[Saved data entries]
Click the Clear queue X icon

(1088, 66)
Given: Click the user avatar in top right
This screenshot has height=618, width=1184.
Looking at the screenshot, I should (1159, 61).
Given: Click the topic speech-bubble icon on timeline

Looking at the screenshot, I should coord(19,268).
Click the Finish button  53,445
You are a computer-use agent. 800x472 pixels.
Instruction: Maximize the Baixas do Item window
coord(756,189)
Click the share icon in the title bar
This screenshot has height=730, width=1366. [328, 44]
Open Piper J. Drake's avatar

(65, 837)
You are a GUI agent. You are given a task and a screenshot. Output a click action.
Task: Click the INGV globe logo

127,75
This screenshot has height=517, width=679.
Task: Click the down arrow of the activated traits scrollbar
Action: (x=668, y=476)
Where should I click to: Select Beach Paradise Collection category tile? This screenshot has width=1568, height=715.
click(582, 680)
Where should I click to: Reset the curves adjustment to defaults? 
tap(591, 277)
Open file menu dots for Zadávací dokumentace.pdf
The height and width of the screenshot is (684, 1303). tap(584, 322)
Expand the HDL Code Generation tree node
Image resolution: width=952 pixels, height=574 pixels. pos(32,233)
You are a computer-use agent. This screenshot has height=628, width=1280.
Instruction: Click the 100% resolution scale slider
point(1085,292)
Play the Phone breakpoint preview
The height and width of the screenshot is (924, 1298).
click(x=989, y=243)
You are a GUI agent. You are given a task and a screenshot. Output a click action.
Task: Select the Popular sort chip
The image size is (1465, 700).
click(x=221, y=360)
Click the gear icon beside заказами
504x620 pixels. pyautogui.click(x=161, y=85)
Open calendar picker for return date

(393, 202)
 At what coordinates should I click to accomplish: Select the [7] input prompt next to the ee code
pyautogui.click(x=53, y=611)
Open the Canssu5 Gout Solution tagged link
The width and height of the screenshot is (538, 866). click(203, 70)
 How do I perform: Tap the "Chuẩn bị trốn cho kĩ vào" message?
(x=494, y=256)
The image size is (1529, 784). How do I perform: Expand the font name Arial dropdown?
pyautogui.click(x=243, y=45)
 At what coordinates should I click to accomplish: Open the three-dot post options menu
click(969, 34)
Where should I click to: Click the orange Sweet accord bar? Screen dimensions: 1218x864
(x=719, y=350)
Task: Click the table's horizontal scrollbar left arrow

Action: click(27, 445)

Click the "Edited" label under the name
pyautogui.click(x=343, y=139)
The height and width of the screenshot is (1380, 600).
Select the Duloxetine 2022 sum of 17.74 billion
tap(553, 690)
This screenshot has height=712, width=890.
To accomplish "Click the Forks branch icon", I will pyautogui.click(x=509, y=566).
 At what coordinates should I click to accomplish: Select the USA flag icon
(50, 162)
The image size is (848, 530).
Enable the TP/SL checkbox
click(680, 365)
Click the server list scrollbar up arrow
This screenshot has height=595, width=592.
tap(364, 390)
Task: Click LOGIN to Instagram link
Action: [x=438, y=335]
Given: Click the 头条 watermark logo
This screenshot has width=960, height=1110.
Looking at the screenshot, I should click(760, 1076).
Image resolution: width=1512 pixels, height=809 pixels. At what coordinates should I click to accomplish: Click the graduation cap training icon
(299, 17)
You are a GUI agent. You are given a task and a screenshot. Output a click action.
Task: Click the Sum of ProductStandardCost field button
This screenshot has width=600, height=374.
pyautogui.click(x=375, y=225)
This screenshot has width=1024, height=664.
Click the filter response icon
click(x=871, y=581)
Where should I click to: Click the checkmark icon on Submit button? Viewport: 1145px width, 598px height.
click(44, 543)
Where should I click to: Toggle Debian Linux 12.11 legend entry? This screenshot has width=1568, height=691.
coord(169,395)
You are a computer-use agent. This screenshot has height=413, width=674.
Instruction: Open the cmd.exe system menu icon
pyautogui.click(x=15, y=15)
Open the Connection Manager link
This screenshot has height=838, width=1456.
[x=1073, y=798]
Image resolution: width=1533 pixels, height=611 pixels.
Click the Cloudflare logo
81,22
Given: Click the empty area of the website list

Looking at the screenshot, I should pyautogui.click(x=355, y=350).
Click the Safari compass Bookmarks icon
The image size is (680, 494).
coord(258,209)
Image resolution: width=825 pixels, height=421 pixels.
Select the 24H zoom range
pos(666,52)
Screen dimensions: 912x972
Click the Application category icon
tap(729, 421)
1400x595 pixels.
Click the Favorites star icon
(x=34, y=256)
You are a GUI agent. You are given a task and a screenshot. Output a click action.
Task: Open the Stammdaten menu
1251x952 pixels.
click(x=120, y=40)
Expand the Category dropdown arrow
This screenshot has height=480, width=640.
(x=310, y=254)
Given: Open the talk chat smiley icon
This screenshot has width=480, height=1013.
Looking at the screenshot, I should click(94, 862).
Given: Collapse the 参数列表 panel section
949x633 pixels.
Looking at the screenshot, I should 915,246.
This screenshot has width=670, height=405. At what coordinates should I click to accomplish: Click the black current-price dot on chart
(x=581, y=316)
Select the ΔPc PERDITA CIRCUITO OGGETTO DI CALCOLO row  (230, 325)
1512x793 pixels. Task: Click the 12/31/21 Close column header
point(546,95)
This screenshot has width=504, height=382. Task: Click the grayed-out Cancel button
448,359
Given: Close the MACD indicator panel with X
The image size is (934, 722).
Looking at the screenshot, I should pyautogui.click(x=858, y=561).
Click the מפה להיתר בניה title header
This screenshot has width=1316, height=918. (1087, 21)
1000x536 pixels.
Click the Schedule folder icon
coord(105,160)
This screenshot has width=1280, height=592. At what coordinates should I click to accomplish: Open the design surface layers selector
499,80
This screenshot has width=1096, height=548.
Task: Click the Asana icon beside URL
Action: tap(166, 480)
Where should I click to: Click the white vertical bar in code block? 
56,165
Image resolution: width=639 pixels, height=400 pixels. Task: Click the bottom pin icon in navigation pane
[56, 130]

- Requirement
Filter the data, keeping only the lines that contain "computer".

- Response box
You are a computer-use agent. 800x472 pixels.
You are a computer-use agent. This screenshot has height=628, width=1280.
You are a computer-use agent. This screenshot has height=413, width=674.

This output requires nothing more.